Leicht verzweifelt hänge ich am oberen Ende eines drei, vielleicht vier Meter hohen Felsblocks. Meine Fingerkuppen krallen sich an eine kaum auszumachende Leiste im Stein, meine rechte Fußspitze passt gerade so in die unscheinbare Wölbung unterhalb meines linken Knies. "Du hast es fast geschafft!", höre ich meine Freunde von unten rufen. "Jetzt einfach noch das Bein durchdrücken und nach oben greifen." - "Oder mach den Wal, mach den Wal!"

● Zeilen zur Lage der Ziele:
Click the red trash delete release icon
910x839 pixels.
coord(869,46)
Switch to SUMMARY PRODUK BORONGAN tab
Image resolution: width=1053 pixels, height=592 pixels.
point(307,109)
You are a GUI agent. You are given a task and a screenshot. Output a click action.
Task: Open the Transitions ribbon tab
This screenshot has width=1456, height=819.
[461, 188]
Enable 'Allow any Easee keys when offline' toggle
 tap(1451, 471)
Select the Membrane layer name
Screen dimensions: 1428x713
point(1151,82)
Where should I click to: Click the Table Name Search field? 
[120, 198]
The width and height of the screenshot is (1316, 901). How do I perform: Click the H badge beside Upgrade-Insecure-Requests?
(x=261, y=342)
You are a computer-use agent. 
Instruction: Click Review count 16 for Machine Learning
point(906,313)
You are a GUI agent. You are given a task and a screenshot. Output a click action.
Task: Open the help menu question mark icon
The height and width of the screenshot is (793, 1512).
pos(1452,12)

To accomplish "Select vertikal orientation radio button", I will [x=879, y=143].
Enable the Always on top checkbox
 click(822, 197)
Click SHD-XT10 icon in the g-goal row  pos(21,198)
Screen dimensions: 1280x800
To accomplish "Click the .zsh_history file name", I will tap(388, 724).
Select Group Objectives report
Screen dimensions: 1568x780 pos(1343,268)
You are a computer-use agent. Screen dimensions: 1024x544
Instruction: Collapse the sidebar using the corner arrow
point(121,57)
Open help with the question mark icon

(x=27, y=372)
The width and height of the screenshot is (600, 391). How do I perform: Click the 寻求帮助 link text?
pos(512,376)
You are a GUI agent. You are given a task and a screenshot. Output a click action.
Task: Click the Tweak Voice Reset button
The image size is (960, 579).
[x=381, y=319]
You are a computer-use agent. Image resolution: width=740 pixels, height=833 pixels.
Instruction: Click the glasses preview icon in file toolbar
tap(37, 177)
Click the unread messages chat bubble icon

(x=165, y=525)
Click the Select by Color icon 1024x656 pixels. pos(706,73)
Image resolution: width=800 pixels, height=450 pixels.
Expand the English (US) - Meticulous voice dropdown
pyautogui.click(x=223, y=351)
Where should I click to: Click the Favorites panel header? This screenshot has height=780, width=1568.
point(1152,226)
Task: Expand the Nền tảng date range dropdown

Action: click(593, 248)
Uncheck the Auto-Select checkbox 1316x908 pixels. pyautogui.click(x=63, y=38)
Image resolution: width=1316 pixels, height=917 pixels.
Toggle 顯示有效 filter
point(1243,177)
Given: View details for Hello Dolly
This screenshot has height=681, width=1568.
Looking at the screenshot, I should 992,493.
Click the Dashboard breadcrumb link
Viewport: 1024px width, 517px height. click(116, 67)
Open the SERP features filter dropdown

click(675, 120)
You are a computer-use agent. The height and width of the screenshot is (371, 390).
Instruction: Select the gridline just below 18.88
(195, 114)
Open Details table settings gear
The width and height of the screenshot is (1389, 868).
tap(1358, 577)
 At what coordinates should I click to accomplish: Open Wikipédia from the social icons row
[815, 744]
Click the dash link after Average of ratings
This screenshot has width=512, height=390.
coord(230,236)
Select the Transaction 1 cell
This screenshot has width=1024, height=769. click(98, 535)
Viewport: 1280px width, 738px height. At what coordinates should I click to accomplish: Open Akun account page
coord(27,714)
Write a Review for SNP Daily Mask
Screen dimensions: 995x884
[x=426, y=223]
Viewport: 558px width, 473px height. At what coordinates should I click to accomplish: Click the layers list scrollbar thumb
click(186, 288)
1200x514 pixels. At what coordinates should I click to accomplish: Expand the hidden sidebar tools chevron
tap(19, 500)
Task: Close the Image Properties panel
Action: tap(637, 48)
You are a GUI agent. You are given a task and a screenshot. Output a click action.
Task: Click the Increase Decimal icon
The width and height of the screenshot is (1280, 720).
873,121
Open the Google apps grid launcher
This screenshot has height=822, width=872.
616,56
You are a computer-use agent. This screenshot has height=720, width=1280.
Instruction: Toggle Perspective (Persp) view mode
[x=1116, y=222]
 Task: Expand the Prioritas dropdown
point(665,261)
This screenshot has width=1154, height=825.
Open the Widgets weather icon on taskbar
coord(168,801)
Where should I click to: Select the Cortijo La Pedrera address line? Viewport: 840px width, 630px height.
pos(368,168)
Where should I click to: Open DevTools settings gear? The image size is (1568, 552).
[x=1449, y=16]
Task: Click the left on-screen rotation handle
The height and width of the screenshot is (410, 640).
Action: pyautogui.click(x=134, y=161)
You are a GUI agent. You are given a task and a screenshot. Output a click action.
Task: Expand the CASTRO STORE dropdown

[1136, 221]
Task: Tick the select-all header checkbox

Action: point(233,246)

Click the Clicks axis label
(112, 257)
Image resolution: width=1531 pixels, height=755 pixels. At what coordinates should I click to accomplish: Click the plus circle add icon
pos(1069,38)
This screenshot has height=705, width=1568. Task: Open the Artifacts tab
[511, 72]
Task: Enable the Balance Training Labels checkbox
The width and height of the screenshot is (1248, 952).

● Arbeitsanweisungen:
1 > Zählen Sie sämtliche Körperteile auf, die im Text über den Felsblock genannt werden.
2 > Schreiben Sie den Text über den Felsblock im Anschluss an seinen letzten Satz weiter.

● Gelöste Aufgaben:
1 > Fingerkuppen, rechte Fußspitze, linkes Knie, Bein

2 >
Den Wal, den macht man in dieser Gegend eigentlich nicht. Wir befinden uns immerhin in Fontainebleau, dem bekanntesten Boulder-Gebiet der Welt. In den Wäldern rings um das gleichnamige Städtchen trainierten französische Alpinisten um 1900 für ihre Expeditionen und erfanden so nebenbei das Bouldern, Klettern ohne Seil in moderater Höhe. Ein Sport, bei dem es nicht nur um Kraft geht. Sondern auch um Balance, Geduld und eine gewisse Fantasie, in welche Pose man seinen Körper bringen könnte, um ein Problem, wie eine Route fachmännisch heißt, zu lösen. Und wer zumindest halbwegs bouldern kann, der robbt in Fontainebleau nicht ungelenk wie ein strandender Wal auf einen Felsblock; sondern steigt elegant und auf beiden Füßen nach oben aus.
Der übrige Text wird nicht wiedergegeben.